Both Electrodialysis and Reverse Electrodialysis are based on the principle of selective ions transport through ion exchange membranes due either to the influence of concentration difference or electrical potential.
In Electrodialysis an electrical force is applied to the electrodes; the cations travel toward the cathode and anions travel toward the anode. The exchange membranes only allow the passage of its permeable type, hence with this arrangement, diluted and concentrated salt solutions are placed in the space between the membranes. The configuration of this stack could be either horizontally or vertically, and the feed water passes in parallel through all the cells, providing a continuous flow of permeate and brine. Although this is a well known process Electrodialysis is not commercially suited for seawater desalination, it can be used only for brackish water and due to the complexity for modeling ion transport phenomena in the channels, the process perform could be affected considering the non-ideal behavior presented by the exchange membranes.

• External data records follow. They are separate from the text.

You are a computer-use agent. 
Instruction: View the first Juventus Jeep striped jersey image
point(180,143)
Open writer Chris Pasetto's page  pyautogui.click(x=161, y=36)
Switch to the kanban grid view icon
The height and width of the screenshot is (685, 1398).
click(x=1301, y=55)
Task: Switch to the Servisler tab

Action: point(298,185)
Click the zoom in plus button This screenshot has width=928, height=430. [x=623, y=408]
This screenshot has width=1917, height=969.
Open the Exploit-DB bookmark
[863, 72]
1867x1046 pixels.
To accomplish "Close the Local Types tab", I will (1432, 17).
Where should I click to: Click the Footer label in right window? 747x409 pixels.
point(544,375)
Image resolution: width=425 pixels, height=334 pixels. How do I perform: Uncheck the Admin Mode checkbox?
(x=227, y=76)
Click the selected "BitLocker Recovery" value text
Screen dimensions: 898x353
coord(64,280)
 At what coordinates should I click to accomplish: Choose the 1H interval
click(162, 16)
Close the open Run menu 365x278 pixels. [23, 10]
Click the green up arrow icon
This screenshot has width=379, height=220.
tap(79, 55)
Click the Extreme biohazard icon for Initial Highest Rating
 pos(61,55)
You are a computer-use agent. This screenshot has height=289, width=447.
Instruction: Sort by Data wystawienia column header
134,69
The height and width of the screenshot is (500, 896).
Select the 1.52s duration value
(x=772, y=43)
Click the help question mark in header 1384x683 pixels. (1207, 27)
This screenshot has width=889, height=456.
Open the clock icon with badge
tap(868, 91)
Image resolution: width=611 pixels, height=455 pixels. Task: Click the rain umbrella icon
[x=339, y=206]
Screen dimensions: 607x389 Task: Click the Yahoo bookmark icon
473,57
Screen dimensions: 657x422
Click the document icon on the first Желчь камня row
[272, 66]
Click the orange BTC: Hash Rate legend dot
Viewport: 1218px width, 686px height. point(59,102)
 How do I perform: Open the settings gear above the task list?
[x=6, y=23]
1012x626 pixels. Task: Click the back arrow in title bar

The basic ED process could be modified and turn into RED, which operates in almost the same way of ED, except by the fact that the polarity of the electrodes changes periodically reversing the flow through the membranes. Due to that the deposition of colloidal substances is very difficult which makes this a self-cleaning process, almost eliminating the need for chemical pre-treatment, also making this type of treatment economically attractive process for brackish water.
The use ED systems is not new, it has been used since 1954 and RED was developed in the 70's. Today these processes are used over 1100 plants worldwide and also PV-ED process. The main advantages for using PV technology in desalination plants its due the possibility to build small-scale plants, which are suitable for remote areas and without fossil fuel availability, there are some interesting reported examples of PV-ED use, one of them it's in Japan, on Oshima Island, operating since 1986 with 390 PV panels producing 10 m3/day with a Total Dissolved Solids about 400 ppm.